Stored dataset items:
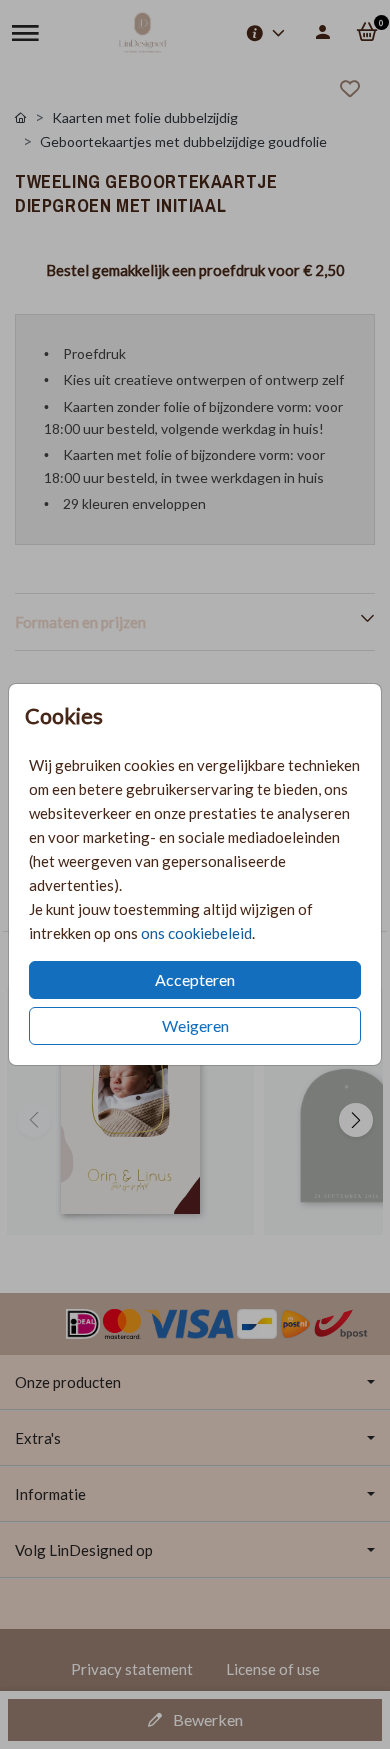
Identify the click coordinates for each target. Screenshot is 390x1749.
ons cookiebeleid (196, 933)
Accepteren (195, 979)
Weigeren (195, 1025)
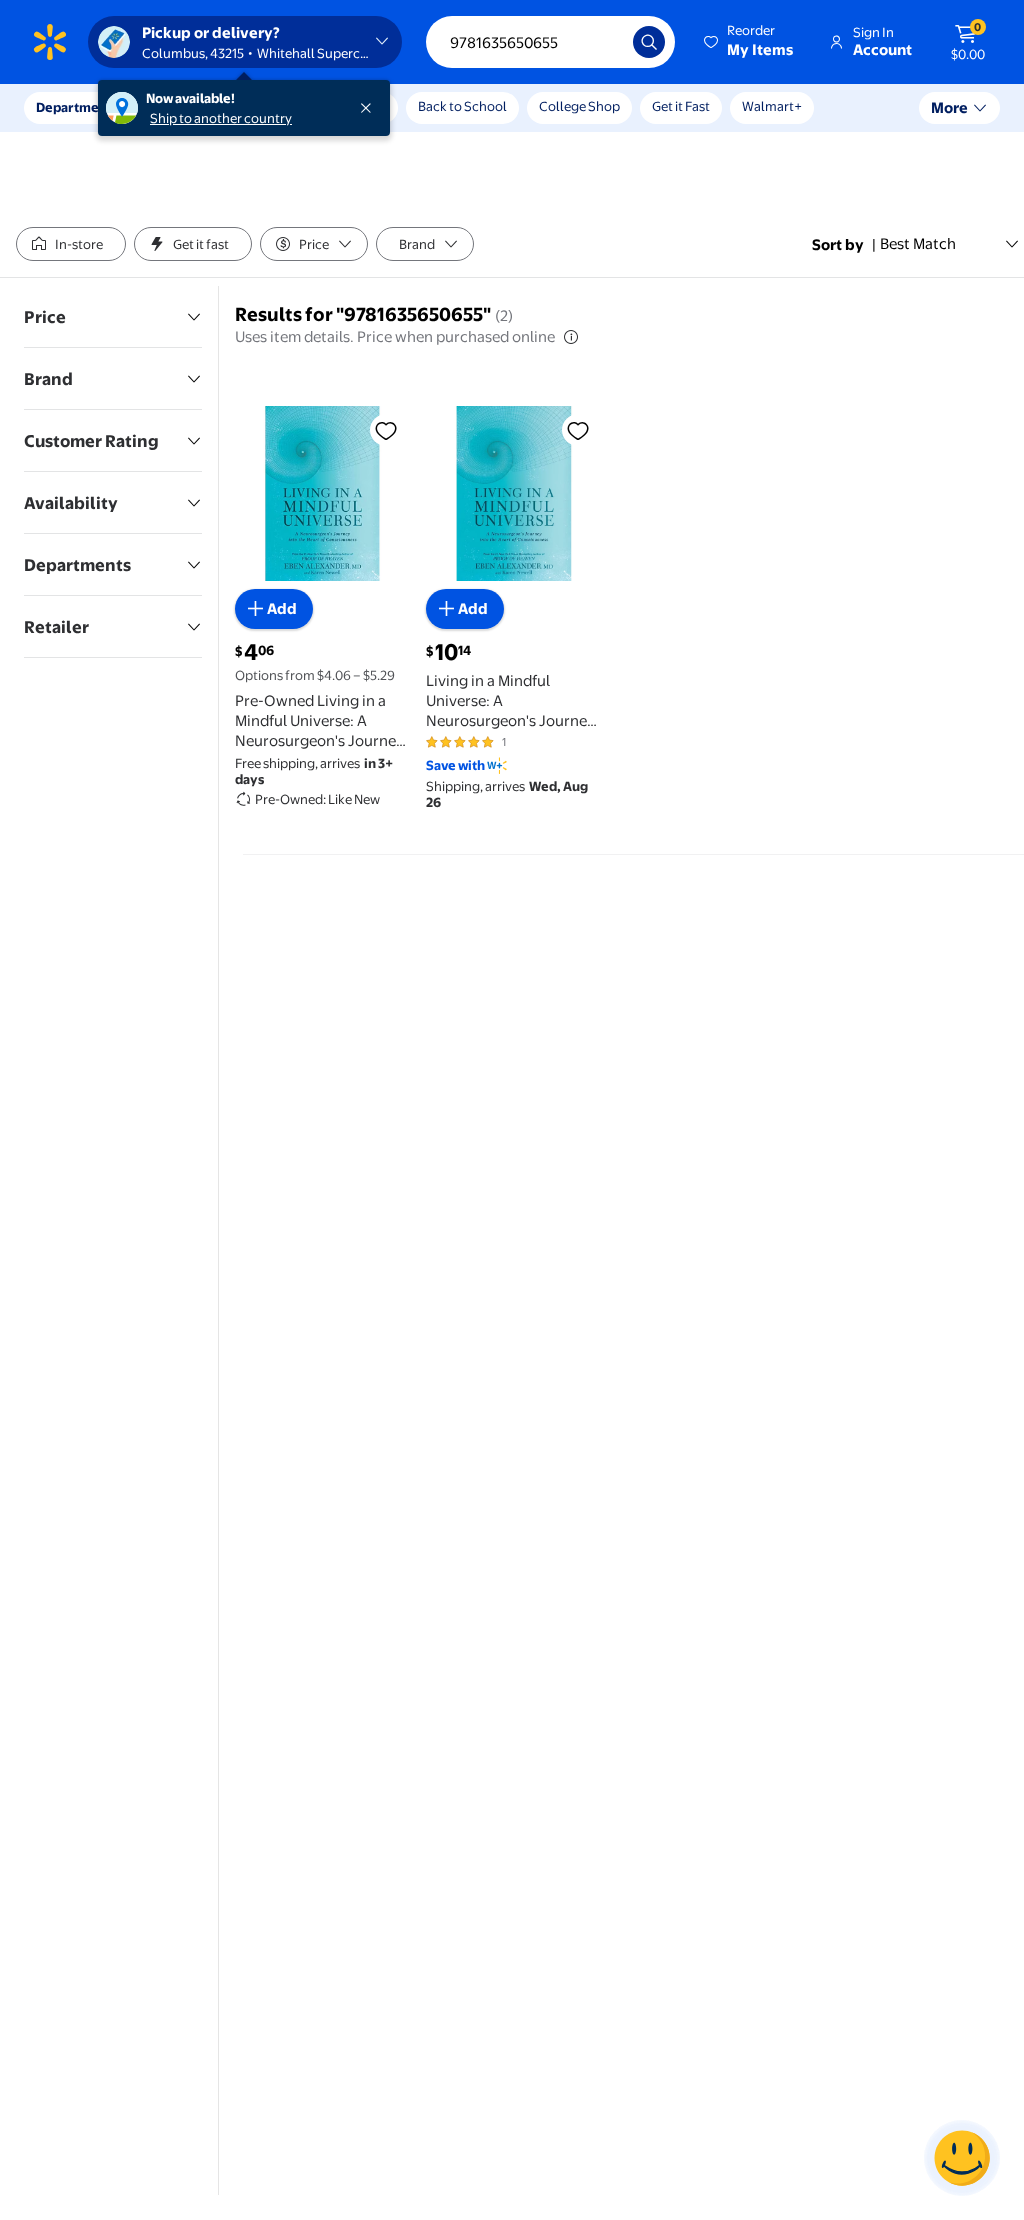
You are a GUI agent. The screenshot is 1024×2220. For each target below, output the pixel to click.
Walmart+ (772, 106)
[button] (750, 42)
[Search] (649, 42)
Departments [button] (77, 107)
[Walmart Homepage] (50, 42)
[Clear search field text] (603, 42)
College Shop (579, 106)
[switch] (71, 244)
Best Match (918, 243)
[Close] (370, 108)
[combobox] (550, 42)
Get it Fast (681, 106)
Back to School (462, 106)
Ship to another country (221, 118)
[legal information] (571, 337)
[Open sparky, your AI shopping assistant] (962, 2158)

# [Assignment]
A word-for-word restatement of the lines running from the one with "[combobox] (550, 42)" to the last line of the records is the whole answer.

# [Output for this task]
[combobox] (550, 42)
Get it Fast (681, 106)
Back to School (462, 106)
Ship to another country (221, 118)
[legal information] (571, 337)
[Open sparky, your AI shopping assistant] (962, 2158)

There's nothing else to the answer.